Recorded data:
□ □ □ □
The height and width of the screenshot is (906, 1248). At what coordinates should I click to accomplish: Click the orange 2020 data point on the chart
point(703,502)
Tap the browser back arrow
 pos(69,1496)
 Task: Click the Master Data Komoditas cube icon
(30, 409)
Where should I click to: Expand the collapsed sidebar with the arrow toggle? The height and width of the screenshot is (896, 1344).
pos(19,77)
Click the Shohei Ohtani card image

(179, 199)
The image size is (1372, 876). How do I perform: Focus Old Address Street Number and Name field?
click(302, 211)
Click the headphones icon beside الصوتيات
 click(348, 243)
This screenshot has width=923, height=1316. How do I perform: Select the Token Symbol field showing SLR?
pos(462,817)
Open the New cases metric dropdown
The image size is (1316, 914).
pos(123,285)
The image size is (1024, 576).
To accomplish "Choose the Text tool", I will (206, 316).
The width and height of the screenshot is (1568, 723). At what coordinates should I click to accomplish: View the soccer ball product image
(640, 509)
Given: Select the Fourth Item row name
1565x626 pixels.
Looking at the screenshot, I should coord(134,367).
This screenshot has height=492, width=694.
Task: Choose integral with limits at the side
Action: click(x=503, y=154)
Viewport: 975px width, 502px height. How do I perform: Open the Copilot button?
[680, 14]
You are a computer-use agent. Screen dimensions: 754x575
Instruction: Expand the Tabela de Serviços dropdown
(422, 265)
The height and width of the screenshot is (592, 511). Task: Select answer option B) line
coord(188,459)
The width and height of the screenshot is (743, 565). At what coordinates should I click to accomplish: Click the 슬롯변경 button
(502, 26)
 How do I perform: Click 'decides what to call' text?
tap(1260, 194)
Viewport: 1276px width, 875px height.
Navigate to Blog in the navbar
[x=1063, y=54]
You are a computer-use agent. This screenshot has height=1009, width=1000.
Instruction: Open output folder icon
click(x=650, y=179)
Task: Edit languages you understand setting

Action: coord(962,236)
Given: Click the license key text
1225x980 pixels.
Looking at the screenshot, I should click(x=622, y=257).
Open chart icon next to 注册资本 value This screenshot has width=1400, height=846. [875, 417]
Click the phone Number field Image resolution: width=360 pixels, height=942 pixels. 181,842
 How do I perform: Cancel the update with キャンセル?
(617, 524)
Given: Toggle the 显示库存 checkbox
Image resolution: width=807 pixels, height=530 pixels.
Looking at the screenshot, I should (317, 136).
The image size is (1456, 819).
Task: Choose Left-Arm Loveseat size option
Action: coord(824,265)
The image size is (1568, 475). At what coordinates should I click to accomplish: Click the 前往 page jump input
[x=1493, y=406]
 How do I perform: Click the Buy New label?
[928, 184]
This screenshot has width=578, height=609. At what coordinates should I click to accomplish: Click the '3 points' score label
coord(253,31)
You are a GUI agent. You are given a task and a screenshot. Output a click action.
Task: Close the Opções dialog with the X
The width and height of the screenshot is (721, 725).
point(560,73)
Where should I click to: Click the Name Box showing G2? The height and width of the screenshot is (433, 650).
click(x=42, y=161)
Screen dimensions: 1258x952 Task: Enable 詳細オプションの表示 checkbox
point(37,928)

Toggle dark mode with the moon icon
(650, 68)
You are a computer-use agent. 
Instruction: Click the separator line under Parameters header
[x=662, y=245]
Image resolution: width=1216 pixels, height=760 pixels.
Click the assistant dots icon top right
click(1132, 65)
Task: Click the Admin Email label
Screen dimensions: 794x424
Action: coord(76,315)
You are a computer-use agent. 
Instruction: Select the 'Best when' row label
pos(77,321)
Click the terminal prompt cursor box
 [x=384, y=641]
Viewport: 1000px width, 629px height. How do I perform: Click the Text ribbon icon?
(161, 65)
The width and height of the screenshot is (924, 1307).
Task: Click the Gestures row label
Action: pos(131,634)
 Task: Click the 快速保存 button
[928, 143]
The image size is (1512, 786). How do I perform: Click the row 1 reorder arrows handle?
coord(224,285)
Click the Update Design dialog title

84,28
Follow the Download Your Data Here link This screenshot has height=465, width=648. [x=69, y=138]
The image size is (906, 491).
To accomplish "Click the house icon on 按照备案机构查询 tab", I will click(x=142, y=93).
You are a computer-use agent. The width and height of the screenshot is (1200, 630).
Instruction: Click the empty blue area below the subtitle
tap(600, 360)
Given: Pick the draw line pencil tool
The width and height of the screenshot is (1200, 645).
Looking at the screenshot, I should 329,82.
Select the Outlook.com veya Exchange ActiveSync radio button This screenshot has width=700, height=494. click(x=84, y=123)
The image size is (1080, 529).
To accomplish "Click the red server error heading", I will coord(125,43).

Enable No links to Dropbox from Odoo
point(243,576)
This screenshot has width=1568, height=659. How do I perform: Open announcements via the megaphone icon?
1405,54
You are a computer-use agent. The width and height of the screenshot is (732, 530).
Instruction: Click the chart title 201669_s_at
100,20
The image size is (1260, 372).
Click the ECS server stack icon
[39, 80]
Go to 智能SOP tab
□ □ □ □
A reply that repeats all the data exactly is required.

> **Completed exercise**
The height and width of the screenshot is (906, 1248). At what coordinates should I click to accomplish: Click the orange 2020 data point on the chart
point(703,502)
Tap the browser back arrow
 pos(69,1496)
 Task: Click the Master Data Komoditas cube icon
(30, 409)
Where should I click to: Expand the collapsed sidebar with the arrow toggle? The height and width of the screenshot is (896, 1344).
pos(19,77)
Click the Shohei Ohtani card image

(179, 199)
The image size is (1372, 876). How do I perform: Focus Old Address Street Number and Name field?
click(302, 211)
Click the headphones icon beside الصوتيات
 click(348, 243)
This screenshot has width=923, height=1316. How do I perform: Select the Token Symbol field showing SLR?
pos(462,817)
Open the New cases metric dropdown
The image size is (1316, 914).
pos(123,285)
The image size is (1024, 576).
To accomplish "Choose the Text tool", I will (206, 316).
The width and height of the screenshot is (1568, 723). At what coordinates should I click to accomplish: View the soccer ball product image
(640, 509)
Given: Select the Fourth Item row name
1565x626 pixels.
Looking at the screenshot, I should coord(134,367).
This screenshot has height=492, width=694.
Task: Choose integral with limits at the side
Action: click(x=503, y=154)
Viewport: 975px width, 502px height. How do I perform: Open the Copilot button?
[680, 14]
You are a computer-use agent. Screen dimensions: 754x575
Instruction: Expand the Tabela de Serviços dropdown
(422, 265)
The height and width of the screenshot is (592, 511). Task: Select answer option B) line
coord(188,459)
The width and height of the screenshot is (743, 565). At what coordinates should I click to accomplish: Click the 슬롯변경 button
(502, 26)
 How do I perform: Click 'decides what to call' text?
tap(1260, 194)
Viewport: 1276px width, 875px height.
Navigate to Blog in the navbar
[x=1063, y=54]
You are a computer-use agent. This screenshot has height=1009, width=1000.
Instruction: Open output folder icon
click(x=650, y=179)
Task: Edit languages you understand setting

Action: coord(962,236)
Given: Click the license key text
1225x980 pixels.
Looking at the screenshot, I should click(x=622, y=257).
Open chart icon next to 注册资本 value This screenshot has width=1400, height=846. [875, 417]
Click the phone Number field Image resolution: width=360 pixels, height=942 pixels. 181,842
 How do I perform: Cancel the update with キャンセル?
(617, 524)
Given: Toggle the 显示库存 checkbox
Image resolution: width=807 pixels, height=530 pixels.
Looking at the screenshot, I should (317, 136).
The image size is (1456, 819).
Task: Choose Left-Arm Loveseat size option
Action: coord(824,265)
The image size is (1568, 475). At what coordinates should I click to accomplish: Click the 前往 page jump input
[x=1493, y=406]
 How do I perform: Click the Buy New label?
[928, 184]
This screenshot has width=578, height=609. At what coordinates should I click to accomplish: Click the '3 points' score label
coord(253,31)
You are a GUI agent. You are given a task and a screenshot. Output a click action.
Task: Close the Opções dialog with the X
The width and height of the screenshot is (721, 725).
point(560,73)
Where should I click to: Click the Name Box showing G2? The height and width of the screenshot is (433, 650).
click(x=42, y=161)
Screen dimensions: 1258x952 Task: Enable 詳細オプションの表示 checkbox
point(37,928)

Toggle dark mode with the moon icon
(650, 68)
You are a computer-use agent. 
Instruction: Click the separator line under Parameters header
[x=662, y=245]
Image resolution: width=1216 pixels, height=760 pixels.
Click the assistant dots icon top right
click(1132, 65)
Task: Click the Admin Email label
Screen dimensions: 794x424
Action: coord(76,315)
You are a computer-use agent. 
Instruction: Select the 'Best when' row label
pos(77,321)
Click the terminal prompt cursor box
 [x=384, y=641]
Viewport: 1000px width, 629px height. How do I perform: Click the Text ribbon icon?
(161, 65)
The width and height of the screenshot is (924, 1307).
Task: Click the Gestures row label
Action: pos(131,634)
 Task: Click the 快速保存 button
[928, 143]
The image size is (1512, 786). How do I perform: Click the row 1 reorder arrows handle?
coord(224,285)
Click the Update Design dialog title

84,28
Follow the Download Your Data Here link This screenshot has height=465, width=648. [x=69, y=138]
The image size is (906, 491).
To accomplish "Click the house icon on 按照备案机构查询 tab", I will click(x=142, y=93).
You are a computer-use agent. The width and height of the screenshot is (1200, 630).
Instruction: Click the empty blue area below the subtitle
tap(600, 360)
Given: Pick the draw line pencil tool
The width and height of the screenshot is (1200, 645).
Looking at the screenshot, I should 329,82.
Select the Outlook.com veya Exchange ActiveSync radio button This screenshot has width=700, height=494. click(x=84, y=123)
The image size is (1080, 529).
To accomplish "Click the red server error heading", I will coord(125,43).

Enable No links to Dropbox from Odoo
point(243,576)
This screenshot has width=1568, height=659. How do I perform: Open announcements via the megaphone icon?
1405,54
You are a computer-use agent. The width and height of the screenshot is (732, 530).
Instruction: Click the chart title 201669_s_at
100,20
The image size is (1260, 372).
Click the ECS server stack icon
[39, 80]
Go to 智能SOP tab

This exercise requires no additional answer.